The output should consist solely of the lines running from the one that contains "Instruction: Click the 600,000 y-axis label" through the end of the records below, copied exactly.

*** Data supplied

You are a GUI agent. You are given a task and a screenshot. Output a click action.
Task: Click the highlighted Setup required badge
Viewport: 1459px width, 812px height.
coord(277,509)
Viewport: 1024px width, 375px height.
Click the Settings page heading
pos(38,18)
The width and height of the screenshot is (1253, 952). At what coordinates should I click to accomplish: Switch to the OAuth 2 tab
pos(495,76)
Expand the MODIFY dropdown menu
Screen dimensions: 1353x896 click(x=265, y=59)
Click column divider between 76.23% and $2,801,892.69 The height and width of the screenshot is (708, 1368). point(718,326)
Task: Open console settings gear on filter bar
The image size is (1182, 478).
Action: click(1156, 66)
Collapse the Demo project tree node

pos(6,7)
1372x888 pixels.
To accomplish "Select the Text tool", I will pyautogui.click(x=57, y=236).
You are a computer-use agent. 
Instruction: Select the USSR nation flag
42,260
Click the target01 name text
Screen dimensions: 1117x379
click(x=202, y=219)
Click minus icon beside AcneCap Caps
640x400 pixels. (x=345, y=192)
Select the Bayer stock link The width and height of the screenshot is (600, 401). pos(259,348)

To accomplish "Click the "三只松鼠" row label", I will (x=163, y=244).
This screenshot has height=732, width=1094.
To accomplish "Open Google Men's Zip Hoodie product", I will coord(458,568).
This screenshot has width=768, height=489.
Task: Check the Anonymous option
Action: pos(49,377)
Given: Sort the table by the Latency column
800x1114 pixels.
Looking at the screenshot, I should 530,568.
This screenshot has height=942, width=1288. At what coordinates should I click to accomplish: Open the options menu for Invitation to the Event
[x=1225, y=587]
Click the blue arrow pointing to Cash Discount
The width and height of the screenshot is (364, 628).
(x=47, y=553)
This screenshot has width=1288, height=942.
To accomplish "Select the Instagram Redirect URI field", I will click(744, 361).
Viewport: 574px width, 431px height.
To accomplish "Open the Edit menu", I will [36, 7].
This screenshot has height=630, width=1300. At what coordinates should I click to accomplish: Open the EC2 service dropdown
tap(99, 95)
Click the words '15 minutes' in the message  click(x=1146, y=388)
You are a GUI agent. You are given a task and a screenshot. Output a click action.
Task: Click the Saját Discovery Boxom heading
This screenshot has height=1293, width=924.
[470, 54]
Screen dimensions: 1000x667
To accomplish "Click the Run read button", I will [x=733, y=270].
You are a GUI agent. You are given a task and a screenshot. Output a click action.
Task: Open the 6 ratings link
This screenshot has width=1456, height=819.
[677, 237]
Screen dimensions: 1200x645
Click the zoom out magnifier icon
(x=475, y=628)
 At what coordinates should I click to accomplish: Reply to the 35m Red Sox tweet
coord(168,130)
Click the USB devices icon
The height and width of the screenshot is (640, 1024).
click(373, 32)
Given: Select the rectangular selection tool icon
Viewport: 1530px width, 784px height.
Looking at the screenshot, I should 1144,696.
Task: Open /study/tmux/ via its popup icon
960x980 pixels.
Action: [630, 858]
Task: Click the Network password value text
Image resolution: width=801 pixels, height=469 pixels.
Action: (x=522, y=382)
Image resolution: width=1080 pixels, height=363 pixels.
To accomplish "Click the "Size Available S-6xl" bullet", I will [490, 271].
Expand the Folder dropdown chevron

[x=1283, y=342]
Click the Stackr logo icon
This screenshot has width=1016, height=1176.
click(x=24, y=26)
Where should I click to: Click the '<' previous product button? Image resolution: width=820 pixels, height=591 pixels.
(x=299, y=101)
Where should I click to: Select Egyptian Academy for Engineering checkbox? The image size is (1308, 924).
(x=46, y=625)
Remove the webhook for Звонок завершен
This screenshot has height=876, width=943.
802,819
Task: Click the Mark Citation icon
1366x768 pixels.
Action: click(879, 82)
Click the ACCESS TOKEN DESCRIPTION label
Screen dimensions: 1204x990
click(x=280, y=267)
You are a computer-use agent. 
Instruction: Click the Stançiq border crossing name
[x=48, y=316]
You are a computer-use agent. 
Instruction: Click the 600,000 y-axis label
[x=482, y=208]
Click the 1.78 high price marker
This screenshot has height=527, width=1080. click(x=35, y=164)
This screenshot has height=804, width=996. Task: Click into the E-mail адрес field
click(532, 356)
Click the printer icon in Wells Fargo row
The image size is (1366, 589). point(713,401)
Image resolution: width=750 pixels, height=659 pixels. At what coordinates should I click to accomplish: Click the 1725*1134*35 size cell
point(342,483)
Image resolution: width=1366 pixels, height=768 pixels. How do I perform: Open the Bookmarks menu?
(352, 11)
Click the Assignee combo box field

******

== The answer ==
Instruction: Click the 600,000 y-axis label
[x=482, y=208]
Click the 1.78 high price marker
This screenshot has height=527, width=1080. click(x=35, y=164)
This screenshot has height=804, width=996. Task: Click into the E-mail адрес field
click(532, 356)
Click the printer icon in Wells Fargo row
The image size is (1366, 589). point(713,401)
Image resolution: width=750 pixels, height=659 pixels. At what coordinates should I click to accomplish: Click the 1725*1134*35 size cell
point(342,483)
Image resolution: width=1366 pixels, height=768 pixels. How do I perform: Open the Bookmarks menu?
(352, 11)
Click the Assignee combo box field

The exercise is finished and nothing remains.